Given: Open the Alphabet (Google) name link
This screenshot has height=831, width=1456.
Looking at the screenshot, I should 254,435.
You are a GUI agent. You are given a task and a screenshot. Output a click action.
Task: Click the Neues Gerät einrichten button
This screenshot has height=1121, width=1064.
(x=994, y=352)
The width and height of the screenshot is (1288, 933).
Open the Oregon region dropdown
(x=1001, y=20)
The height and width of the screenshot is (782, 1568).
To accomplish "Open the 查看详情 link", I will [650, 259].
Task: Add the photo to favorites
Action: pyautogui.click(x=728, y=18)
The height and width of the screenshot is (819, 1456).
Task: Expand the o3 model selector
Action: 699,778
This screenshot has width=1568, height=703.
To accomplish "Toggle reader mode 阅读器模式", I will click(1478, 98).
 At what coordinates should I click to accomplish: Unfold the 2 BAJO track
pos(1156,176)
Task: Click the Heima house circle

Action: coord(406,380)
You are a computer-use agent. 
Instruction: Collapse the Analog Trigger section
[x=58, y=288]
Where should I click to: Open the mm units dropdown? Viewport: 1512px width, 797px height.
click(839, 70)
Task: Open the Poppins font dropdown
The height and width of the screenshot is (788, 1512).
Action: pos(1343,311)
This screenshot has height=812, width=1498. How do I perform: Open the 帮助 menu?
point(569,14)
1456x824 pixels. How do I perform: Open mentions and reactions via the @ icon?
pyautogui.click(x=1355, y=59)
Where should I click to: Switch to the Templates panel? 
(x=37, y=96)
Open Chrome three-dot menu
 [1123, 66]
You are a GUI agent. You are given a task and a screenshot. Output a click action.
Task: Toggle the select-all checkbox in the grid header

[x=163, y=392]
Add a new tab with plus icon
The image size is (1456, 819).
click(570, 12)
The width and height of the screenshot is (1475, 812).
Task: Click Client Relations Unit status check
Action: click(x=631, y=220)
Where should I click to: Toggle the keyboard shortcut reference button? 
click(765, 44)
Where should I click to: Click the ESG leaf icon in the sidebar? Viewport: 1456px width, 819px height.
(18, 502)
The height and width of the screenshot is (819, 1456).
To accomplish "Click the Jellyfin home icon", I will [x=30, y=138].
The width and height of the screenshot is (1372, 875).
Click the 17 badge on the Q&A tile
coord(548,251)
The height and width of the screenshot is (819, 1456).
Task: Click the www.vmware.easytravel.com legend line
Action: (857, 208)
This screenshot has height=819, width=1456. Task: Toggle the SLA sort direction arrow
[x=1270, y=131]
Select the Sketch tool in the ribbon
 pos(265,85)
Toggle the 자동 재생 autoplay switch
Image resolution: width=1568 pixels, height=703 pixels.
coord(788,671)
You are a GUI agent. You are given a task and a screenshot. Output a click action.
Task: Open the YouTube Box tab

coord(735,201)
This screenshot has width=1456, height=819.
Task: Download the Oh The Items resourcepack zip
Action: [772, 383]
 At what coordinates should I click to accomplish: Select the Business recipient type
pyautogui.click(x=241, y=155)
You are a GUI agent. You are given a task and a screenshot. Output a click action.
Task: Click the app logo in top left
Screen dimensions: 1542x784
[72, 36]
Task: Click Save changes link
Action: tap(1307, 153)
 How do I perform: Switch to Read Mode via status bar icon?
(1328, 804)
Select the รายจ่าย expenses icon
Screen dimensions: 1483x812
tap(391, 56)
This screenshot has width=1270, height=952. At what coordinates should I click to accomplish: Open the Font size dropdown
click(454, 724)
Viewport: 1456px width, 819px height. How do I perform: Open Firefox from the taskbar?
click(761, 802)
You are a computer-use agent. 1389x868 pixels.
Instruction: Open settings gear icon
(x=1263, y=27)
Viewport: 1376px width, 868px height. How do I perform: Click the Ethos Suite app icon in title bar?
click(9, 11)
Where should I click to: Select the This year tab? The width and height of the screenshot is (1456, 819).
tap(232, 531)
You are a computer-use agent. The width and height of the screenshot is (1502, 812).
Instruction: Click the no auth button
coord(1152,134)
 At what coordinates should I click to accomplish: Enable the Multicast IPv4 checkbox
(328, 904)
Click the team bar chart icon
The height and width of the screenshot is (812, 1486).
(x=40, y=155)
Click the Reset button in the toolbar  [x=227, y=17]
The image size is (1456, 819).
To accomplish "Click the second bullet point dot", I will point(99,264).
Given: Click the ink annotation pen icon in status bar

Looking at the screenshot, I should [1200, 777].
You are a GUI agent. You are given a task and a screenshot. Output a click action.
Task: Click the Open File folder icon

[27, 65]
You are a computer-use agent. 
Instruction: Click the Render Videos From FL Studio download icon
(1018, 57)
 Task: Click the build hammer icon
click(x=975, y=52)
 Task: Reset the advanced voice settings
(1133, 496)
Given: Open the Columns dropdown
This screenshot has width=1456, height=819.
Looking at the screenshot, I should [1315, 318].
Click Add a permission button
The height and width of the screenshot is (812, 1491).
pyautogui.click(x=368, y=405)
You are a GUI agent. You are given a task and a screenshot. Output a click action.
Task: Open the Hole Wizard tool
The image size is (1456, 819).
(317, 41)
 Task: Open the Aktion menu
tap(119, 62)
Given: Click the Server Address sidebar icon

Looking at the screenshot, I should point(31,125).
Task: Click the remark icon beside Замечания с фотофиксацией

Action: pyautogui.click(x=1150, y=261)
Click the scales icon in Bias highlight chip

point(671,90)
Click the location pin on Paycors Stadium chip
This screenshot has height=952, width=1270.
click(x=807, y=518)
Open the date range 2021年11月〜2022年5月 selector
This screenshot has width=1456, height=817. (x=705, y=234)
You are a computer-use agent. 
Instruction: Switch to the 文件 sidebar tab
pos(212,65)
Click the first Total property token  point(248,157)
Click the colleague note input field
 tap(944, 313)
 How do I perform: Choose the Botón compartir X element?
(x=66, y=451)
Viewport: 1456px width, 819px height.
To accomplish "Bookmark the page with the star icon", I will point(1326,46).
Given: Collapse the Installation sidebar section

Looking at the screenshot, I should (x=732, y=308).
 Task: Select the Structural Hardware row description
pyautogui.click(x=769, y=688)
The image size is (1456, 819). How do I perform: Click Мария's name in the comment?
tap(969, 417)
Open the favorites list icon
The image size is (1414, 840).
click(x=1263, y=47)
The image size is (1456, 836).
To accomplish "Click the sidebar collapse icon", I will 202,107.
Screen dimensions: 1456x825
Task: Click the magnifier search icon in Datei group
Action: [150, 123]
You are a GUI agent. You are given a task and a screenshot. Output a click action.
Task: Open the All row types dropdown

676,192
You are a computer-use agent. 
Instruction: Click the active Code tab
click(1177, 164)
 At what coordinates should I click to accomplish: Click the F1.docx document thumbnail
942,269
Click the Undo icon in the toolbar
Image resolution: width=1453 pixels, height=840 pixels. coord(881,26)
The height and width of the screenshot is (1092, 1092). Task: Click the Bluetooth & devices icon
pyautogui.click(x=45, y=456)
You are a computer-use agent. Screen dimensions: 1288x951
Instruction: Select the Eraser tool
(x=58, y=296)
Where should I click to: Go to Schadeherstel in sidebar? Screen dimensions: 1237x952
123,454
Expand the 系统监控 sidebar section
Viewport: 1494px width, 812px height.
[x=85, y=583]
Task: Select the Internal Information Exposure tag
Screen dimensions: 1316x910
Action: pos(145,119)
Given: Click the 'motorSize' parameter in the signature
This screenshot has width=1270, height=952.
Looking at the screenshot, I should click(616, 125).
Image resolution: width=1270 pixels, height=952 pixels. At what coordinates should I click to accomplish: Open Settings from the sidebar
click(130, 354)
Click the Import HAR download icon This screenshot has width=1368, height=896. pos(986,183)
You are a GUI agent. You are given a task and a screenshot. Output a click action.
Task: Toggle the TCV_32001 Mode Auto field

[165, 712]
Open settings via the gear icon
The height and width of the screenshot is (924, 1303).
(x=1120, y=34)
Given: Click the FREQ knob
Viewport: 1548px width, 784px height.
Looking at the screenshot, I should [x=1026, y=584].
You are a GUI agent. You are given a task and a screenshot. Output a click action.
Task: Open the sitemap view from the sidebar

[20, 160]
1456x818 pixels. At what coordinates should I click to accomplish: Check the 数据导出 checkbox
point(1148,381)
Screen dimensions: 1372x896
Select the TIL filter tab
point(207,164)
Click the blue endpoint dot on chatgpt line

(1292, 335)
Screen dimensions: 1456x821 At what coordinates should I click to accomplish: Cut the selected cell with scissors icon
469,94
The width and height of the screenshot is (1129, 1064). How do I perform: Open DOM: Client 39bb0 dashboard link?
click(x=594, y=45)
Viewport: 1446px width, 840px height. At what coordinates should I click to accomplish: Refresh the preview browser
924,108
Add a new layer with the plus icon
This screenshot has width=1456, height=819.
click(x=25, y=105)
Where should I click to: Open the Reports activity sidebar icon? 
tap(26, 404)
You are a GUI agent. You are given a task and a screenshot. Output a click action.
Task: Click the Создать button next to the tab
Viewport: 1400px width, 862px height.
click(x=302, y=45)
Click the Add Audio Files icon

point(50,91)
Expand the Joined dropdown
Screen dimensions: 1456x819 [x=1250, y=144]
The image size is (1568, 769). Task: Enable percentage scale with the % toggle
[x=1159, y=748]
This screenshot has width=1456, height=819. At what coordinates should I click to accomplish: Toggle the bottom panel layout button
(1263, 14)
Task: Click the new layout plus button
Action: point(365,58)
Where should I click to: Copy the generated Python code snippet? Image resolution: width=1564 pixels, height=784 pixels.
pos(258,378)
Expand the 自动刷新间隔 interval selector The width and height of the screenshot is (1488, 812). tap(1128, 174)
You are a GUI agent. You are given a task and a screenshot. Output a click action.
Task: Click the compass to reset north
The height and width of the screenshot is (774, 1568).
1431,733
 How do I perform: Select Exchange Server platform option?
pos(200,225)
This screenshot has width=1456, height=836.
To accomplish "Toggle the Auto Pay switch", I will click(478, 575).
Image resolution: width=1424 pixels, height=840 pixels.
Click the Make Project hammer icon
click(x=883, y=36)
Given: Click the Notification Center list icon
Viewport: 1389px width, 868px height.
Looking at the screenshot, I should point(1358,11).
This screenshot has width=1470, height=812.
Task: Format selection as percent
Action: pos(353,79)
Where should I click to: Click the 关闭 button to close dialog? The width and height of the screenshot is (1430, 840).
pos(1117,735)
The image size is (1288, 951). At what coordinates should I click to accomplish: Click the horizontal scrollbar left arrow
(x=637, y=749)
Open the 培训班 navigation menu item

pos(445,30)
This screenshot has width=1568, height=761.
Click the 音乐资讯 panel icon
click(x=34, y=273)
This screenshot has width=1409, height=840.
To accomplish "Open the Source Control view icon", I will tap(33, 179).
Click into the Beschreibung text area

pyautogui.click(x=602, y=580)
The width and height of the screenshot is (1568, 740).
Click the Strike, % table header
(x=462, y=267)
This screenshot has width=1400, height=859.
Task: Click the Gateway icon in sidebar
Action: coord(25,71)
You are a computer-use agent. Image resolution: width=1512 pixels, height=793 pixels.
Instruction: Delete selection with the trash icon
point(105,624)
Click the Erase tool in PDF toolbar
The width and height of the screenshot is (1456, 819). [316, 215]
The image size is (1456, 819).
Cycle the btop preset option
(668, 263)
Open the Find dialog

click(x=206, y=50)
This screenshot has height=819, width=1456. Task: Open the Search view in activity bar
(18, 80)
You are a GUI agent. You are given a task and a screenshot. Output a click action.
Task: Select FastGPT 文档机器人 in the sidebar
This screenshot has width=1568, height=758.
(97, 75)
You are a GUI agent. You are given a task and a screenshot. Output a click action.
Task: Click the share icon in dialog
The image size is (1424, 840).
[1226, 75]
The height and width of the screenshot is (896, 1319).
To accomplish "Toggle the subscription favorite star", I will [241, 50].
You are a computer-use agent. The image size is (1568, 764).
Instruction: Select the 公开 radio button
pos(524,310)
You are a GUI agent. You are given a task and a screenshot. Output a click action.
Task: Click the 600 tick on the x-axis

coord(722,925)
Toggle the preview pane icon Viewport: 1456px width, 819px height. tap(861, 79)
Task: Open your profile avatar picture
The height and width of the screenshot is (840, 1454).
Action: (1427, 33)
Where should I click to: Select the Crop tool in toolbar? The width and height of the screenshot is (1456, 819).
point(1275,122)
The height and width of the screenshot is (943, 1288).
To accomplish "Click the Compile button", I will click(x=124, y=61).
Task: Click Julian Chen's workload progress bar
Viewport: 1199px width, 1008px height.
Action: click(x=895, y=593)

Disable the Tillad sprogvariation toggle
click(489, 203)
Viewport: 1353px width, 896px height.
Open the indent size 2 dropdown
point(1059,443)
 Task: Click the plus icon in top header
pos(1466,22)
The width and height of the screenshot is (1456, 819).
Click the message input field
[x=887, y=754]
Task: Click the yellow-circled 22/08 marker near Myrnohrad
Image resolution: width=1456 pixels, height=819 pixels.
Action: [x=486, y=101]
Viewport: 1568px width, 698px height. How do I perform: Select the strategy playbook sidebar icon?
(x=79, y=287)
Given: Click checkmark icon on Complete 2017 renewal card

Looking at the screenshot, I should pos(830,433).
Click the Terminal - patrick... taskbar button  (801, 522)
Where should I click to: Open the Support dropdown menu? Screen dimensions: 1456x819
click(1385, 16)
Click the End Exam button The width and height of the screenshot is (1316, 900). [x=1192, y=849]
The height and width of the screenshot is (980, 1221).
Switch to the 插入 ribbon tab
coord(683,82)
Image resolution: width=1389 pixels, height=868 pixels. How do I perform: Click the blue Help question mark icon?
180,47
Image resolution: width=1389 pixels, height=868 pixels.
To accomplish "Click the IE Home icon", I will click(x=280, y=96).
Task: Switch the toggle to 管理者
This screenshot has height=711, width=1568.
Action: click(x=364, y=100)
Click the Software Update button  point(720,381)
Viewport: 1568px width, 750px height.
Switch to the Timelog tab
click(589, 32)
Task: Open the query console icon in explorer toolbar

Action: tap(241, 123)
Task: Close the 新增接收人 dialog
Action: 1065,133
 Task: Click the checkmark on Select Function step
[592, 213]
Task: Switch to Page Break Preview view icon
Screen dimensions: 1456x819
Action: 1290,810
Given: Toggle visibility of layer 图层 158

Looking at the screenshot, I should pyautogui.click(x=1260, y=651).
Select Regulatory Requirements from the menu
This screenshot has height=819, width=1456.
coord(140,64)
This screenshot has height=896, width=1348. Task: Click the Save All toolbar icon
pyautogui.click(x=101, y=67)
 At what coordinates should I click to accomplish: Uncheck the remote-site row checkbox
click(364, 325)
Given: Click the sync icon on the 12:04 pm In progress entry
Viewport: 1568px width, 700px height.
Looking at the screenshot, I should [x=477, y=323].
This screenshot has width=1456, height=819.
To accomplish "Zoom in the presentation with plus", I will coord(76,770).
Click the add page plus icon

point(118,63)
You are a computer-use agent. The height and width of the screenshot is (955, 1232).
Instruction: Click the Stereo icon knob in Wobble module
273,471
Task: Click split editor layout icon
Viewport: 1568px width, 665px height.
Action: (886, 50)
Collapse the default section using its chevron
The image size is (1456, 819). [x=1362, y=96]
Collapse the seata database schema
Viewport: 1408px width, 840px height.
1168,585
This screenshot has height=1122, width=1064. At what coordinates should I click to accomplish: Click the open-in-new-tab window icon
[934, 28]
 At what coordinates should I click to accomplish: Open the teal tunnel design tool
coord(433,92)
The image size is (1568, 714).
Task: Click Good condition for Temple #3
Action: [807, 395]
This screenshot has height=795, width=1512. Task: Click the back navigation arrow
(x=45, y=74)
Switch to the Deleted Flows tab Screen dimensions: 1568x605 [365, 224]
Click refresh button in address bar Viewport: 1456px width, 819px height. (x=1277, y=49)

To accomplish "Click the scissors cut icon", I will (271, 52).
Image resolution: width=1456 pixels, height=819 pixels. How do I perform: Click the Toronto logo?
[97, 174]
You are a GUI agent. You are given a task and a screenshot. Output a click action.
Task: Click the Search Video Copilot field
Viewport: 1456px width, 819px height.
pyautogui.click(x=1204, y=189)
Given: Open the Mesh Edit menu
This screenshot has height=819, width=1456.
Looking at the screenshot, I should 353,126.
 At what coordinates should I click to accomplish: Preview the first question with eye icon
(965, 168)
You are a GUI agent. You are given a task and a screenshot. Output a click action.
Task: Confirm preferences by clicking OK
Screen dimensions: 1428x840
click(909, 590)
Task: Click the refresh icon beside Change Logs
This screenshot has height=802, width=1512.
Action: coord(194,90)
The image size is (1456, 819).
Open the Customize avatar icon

___

**PROBLEM REQUIREMENTS**
Note each line of the entries that has "avatar" in it, and copy those lines.

**SOLUTION TO THIS EXERCISE**
Task: Open your profile avatar picture
Open the Customize avatar icon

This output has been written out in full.